Sędziowie protestują przeciwko reformie Adama Bodnara, która umożliwia kandydowanie neosędziów do KRS. O co chodzi sędziom? Czy rząd poświęcił protestujących na rzecz podpisu Prezydenta? Jakie opcje ma Bodnar?

„Brief 460” to krótsza forma, w której omawiam najważniejsze polityczne wydarzenia oraz ich konsekwencje.


Barbara Brodzińska-Mirowska – politolożka, adiunkt w Katedrze Komunikacji, Mediów i Dziennikarstwa UMK w Toruniu oraz autorka Podcastu 460.


Transkrypcja

Barbara Brodzińska-Mirowska:

Sejm podjął decyzję, że nie będzie w tym tygodniu procedować dalszych rozwiązań w zakresie reformy KRS. Jest to podyktowane ogromnym buntem środowisk sędziowskich i ogromną dyskusją, jaka rozgorzała nad poprawką Senatu, która dotyczy tego, że neosędziowie mogliby kandydować do nowej KRS.

Oczywiście środowiska sędziowskie natychmiast podniosły argument, że w istocie jest to legitymizowanie albo inaczej legalizowanie neosędziów w nowej KRS. Tymczasem wiemy, że to ich wybór, ich nominacje, i sposób tych nominacji de facto rozłożył na łopatki KRS i był przyczyną rzeczywiście bardzo poważnych turbulencji, jeśli chodzi o wymiar sprawiedliwości w ostatnich latach.

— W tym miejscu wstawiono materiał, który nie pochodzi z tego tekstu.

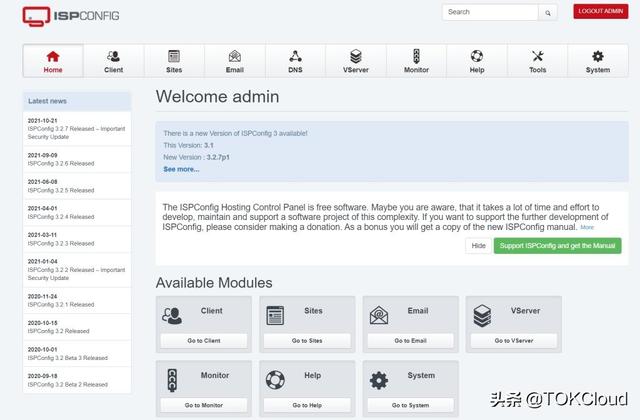
Task: Select the Tools wrench icon tab
Action: click(537, 61)
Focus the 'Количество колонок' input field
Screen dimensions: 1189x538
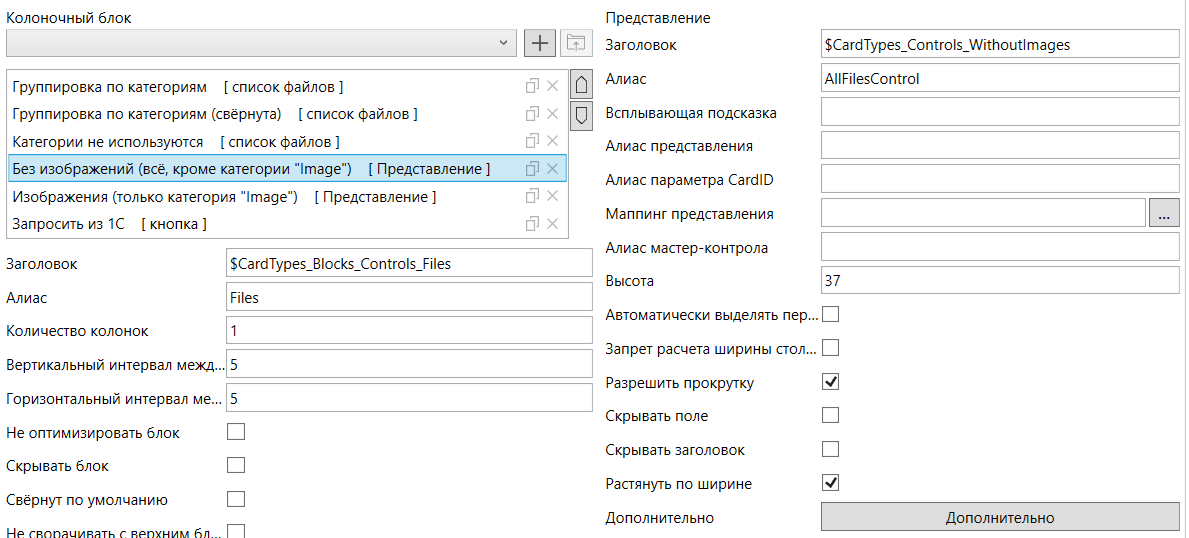click(409, 331)
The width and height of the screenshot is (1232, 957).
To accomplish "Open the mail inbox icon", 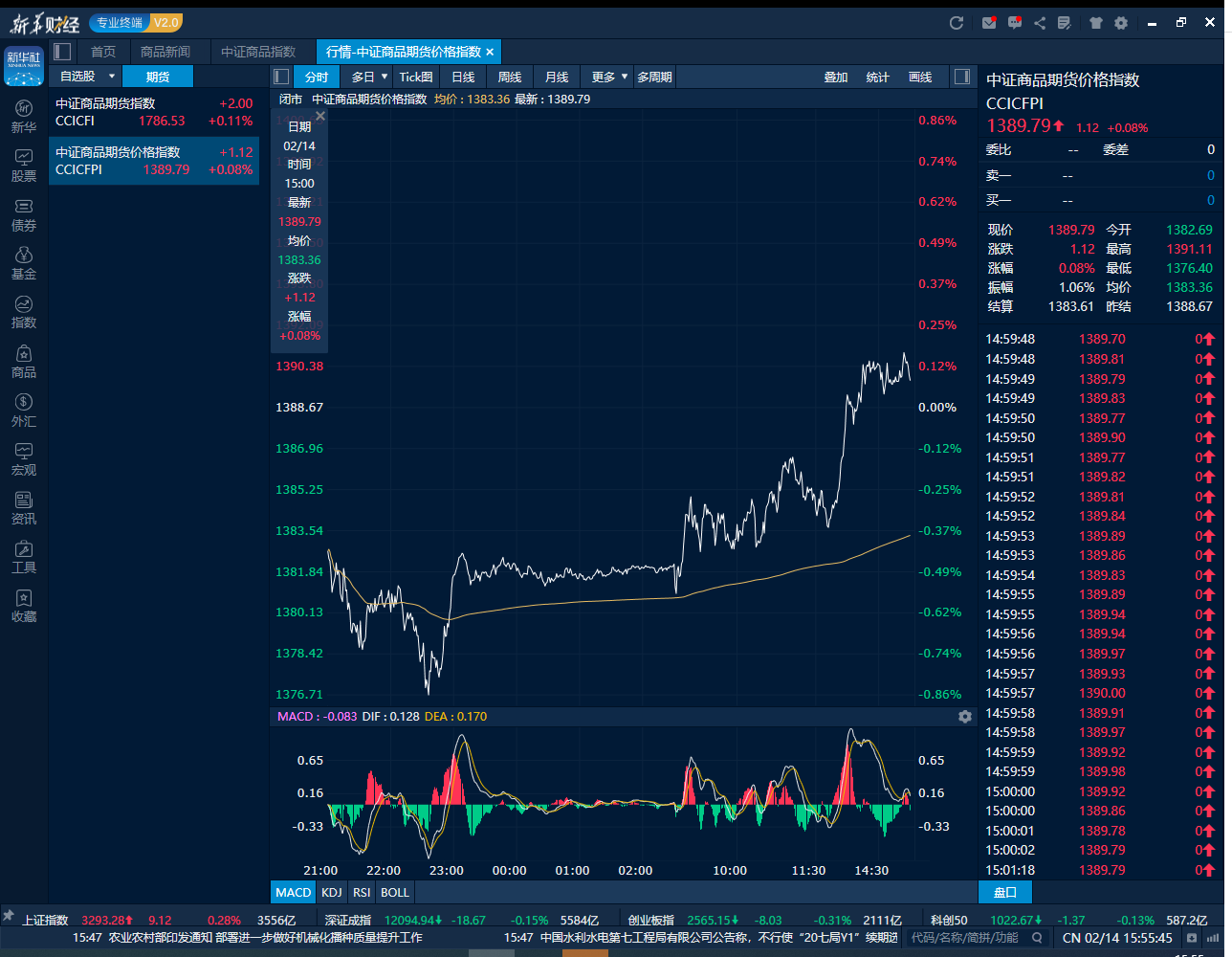I will [x=989, y=23].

Więc po jednej stronie są środowiska sędziowskie, które mocno protestują.

Ta dyskusja naprawdę jest gorąca, nawet pomiędzy tymi środowiskami. Sędzia Igor Tuleja wprost powiedział, że w takim kształcie jest to, jak się wyraził, gest Lichockiej w stosunku do obywateli, którzy w ostatnich latach protestowali przeciwko nadużyciom władzy, jeśli chodzi o kwestie wymiaru sprawiedliwości.

Sprawa niestety jest bardziej skomplikowana, jak to w polityce bywa.

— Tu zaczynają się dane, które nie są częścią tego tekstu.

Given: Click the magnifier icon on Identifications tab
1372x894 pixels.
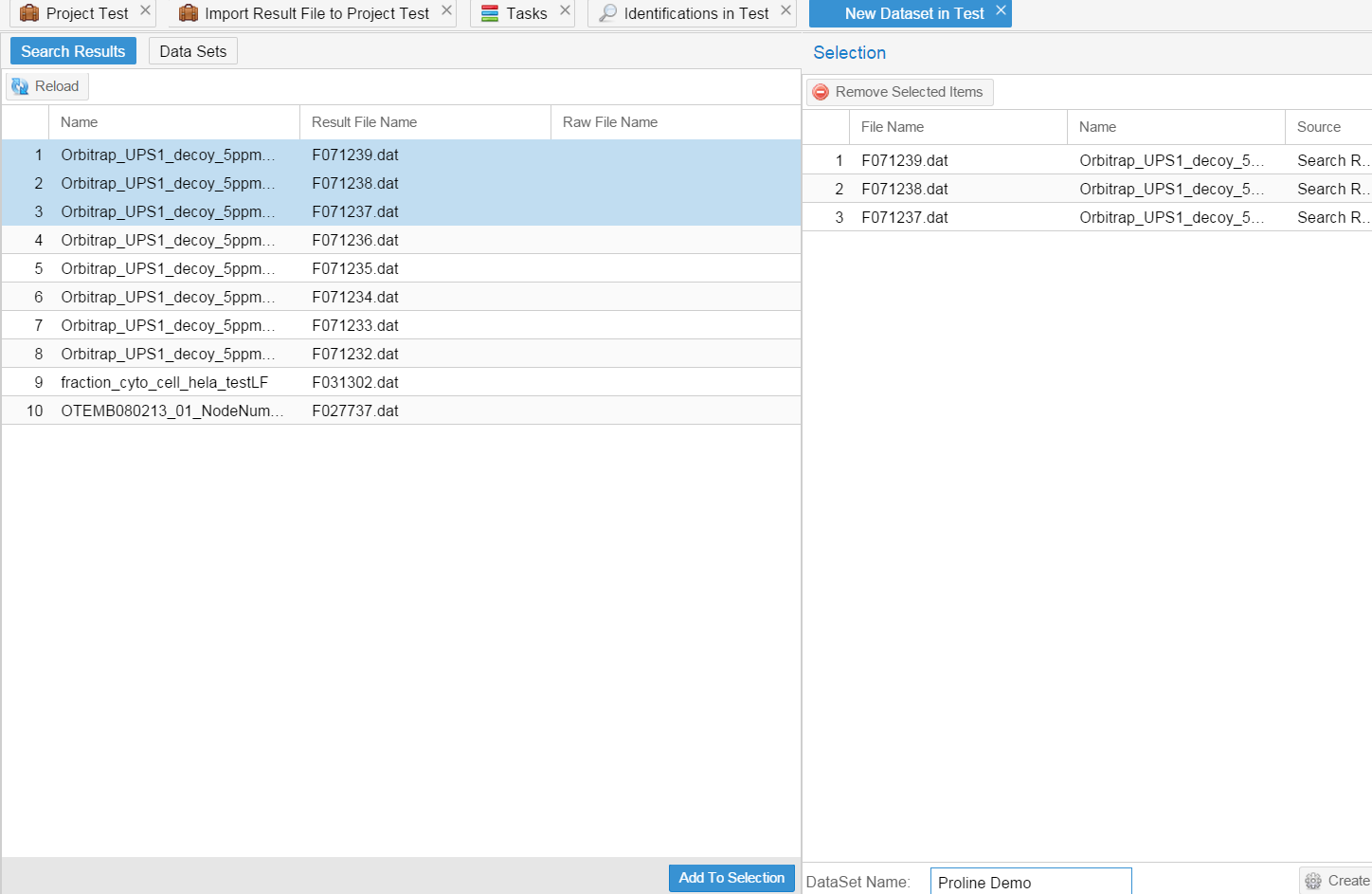Looking at the screenshot, I should click(608, 13).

Co jest podstawą podjęcia tej decyzji? Otóż na stronach ministerstwa czytamy, że Komisja Wenecka, a więc organ doradczy Rady Europy, w którym zasiadają eksperci z zakresu prawa międzynarodowego, konstytucjonaliści, przedstawiciele trybunałów, różnych państw, służby cywilnej i tak dalej, odnieśli się do propozycji nowego rządu, jeśli chodzi o reformę KRS, bardzo przychylnie. Znaczy uznali, że ona jest zgodna z duchem, bym powiedziała, wartości i norm, które obowiązują w Unii Europejskiej.

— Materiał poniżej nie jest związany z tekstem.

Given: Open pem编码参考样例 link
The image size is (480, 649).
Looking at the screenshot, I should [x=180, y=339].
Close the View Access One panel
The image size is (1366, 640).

Natomiast zwrócono uwagę właśnie na kwestię wyboru i kandydowania neosędziów do KRS, zwracając oczywiście uwagę i uwzględniając bardzo złożony kontekst polityczny i prawny, w jakim dzisiaj Polska jest, ale Komisja sugeruje, mówiąc krótko, że zakaz takiego kandydowania byłby swego rodzaju zbiorową odpowiedzialnością.

Tutaj myślę, że chodzi o aspekt, wyszukałam tych informacji związanych z tym, że sędziowie, którzy zakończyli swoje aplikacje sędziowskie, aby rozpocząć karierę, muszą, że tak powiem, przejść przez KRS. Więc gdyby zakazać kandydowania wszystkim sędziom do KRS, no to można by było, mówiąc krótko, jak mówiła ostatnio w Radiu Tok FM sędzia Beata Morawiec, wylać dziecko z kąpielą, dlatego że można by było przyblokować de facto karierę ludziom, którzy innego wyjścia nie mieli te parę lat temu, żeby przez te nominacje KRS czy Neo-KRS posiadać.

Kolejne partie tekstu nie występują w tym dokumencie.